The wide-ranging album features everything from beatless reveries (e.g., the blinding supernova “Das bezahlte Lob”) to motorik workouts, with the duo demonstrating a deft command of their material throughout the recording's forty-nine minutes. Following a heavenly overture of synthetic string-drenched scene-painting and simmering guitar strokes (“Ein Himmel voller Galgen”), “Mutter, Jazz und der Heilige Geist” digs into a slow-motion krautrock vibe, with martial snares calling forth the troops while a gurgling bass line pulsates, electric guitars blaze, and vibraphones chime. Powered by a plodding drum pulse, “Lustig, lustig, demain encore lustig” soars through the upper skies piloted by Klemm's six-strings, before the noir-jazz tendrils of “Fromme Lügen” coil themselves around the listener like a spider trapping prey within a silken cocoon. The dominant role played by synthesizers makes the warm glow of electric piano playing seem almost startling when it appears during the mournful dirge “Unser Mann für das Happy End,” while “X für U” exudes a poppy uplift in its marriage of chiming synth melodies and a strolling pulse. While as sonically rich as the other tracks, “Wenn die Rechnung nicht aufgeht” exudes a lullaby-like air that renders it the album's sweetest setting (presumably not a coincidence, snoring sounds even appear at track's end).

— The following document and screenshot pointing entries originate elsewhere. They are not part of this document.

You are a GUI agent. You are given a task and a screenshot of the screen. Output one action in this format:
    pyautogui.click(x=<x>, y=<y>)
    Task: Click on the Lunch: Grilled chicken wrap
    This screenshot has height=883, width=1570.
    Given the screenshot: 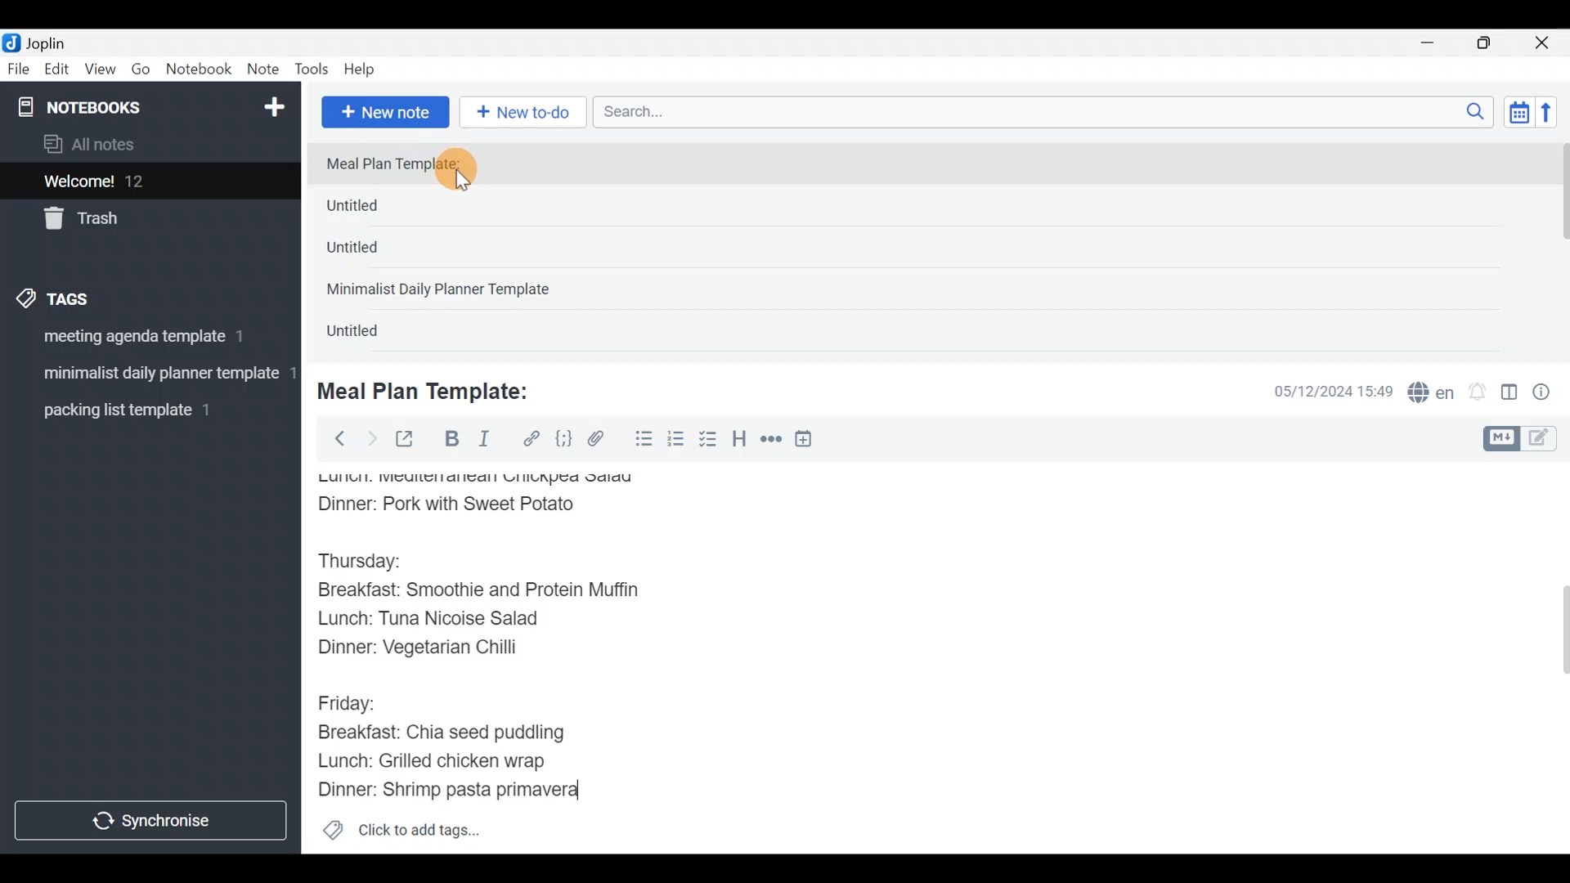 What is the action you would take?
    pyautogui.click(x=430, y=761)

A solid follow-up to the group's Hidden Shoal debut Wir koennen ja Freunde bleiben (Let's Remain Friends), Morgen Wieder Lustig (Morning Again Amusingly?) bridges decades in its sleek blend of Klaus Schulze-styled synth textures and prog-epic guitar lines. Perhaps the thing that stands out most is how assured the recording is, and the clarity of vision the duo brings to the album's material.